= What the task requires =
From the listing below, set down exactly the lines between the one holding "How do I perform: Select" and the one holding "Open the 2024-08-24", inclusive. No other line is wanted.

= Data extract =
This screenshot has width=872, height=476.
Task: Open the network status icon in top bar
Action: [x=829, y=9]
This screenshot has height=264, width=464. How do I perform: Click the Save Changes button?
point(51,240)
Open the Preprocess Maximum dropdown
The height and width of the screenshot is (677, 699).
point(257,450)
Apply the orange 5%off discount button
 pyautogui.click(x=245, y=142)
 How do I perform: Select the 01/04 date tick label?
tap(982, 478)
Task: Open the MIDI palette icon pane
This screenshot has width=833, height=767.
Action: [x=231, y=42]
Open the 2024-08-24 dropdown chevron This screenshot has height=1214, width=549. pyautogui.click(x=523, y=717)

...

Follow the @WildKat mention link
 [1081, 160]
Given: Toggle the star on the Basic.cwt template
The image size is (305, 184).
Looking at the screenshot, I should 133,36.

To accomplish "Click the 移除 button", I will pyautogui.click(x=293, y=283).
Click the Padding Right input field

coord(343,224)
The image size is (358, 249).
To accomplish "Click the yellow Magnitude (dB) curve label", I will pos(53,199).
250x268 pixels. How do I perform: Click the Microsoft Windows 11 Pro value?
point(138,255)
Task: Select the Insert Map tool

* * *

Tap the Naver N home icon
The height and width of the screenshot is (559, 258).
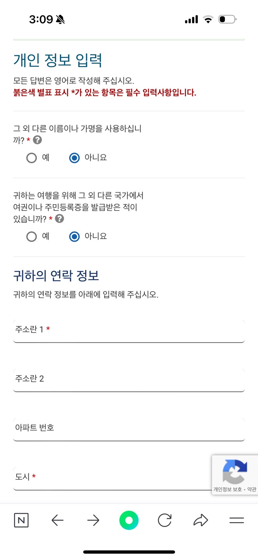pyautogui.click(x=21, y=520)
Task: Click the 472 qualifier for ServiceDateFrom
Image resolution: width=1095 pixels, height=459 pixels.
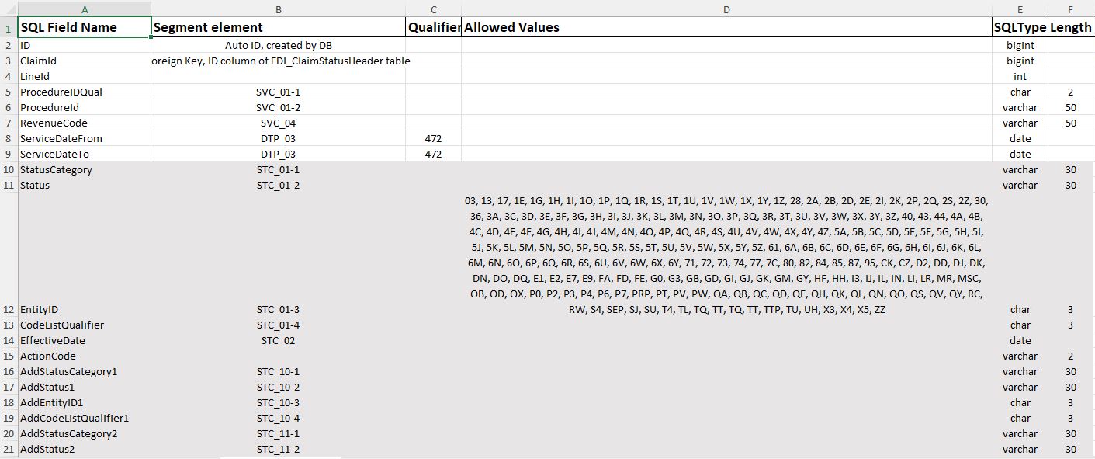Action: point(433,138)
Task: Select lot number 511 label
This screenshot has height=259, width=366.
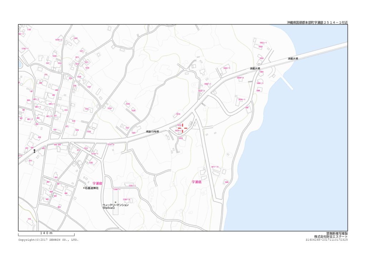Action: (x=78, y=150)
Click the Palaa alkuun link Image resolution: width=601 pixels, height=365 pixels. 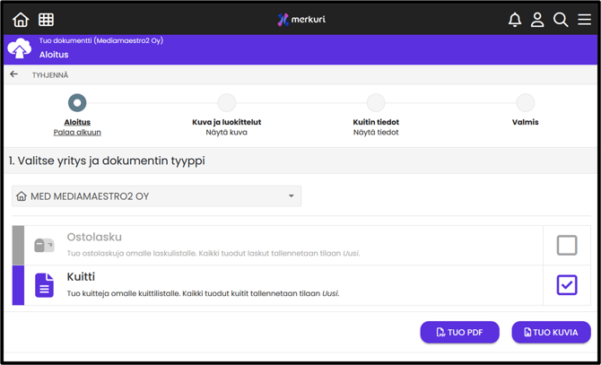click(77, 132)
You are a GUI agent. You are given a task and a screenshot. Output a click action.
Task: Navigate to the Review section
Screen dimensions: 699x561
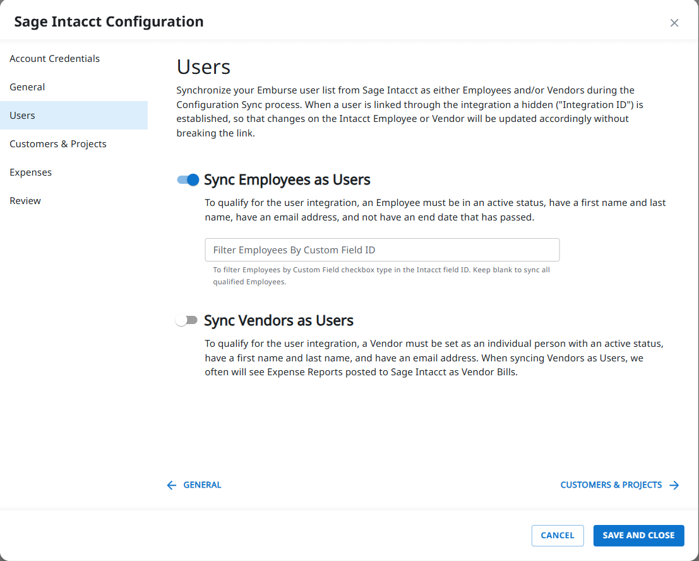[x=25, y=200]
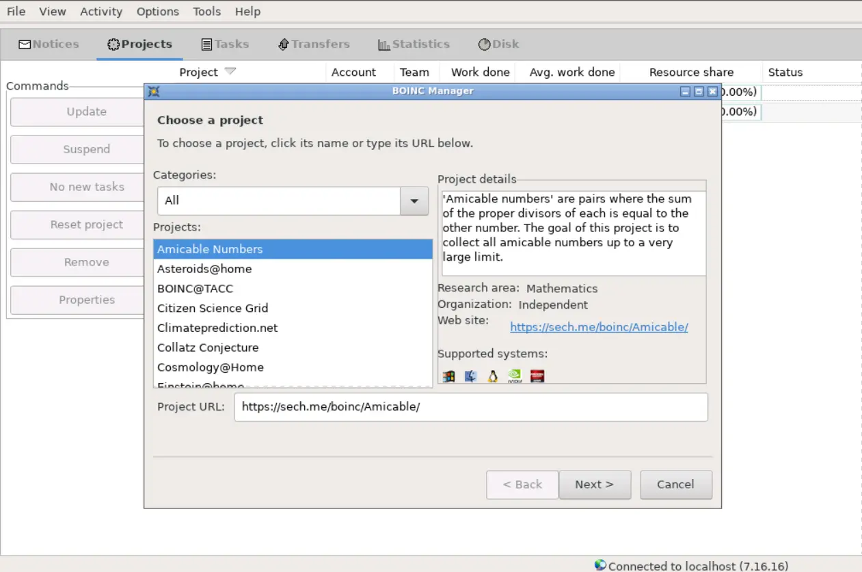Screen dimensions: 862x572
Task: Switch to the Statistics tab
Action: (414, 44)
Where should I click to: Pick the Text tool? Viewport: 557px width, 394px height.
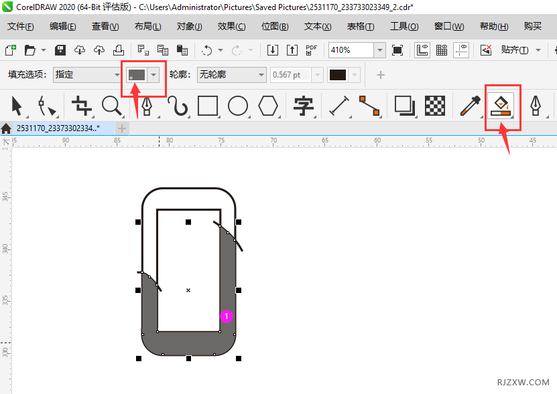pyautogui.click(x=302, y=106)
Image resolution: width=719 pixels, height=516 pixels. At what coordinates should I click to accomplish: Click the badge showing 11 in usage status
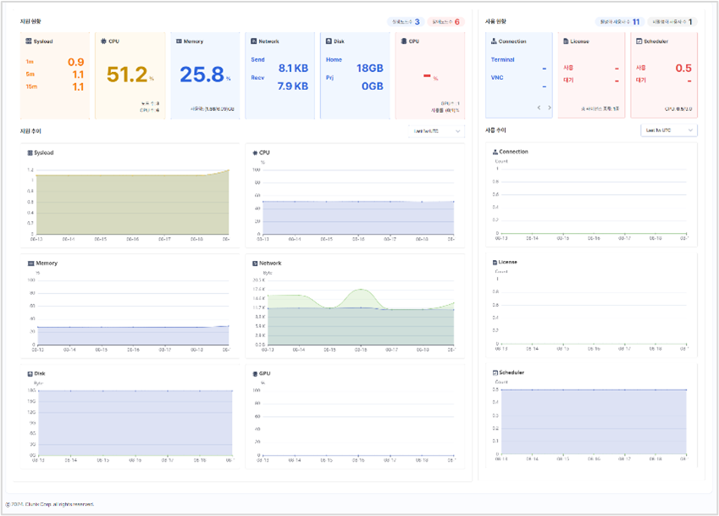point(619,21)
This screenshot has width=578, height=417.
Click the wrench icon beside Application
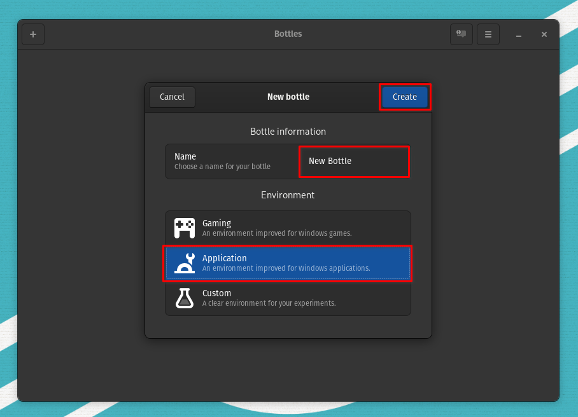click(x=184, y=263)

= Result below =
 How do I perform: Select the 01/04 date tick label?
tap(982, 478)
Task: Open the MIDI palette icon pane
This screenshot has width=833, height=767.
Action: [x=231, y=42]
Open the 2024-08-24 dropdown chevron This screenshot has height=1214, width=549. pyautogui.click(x=523, y=717)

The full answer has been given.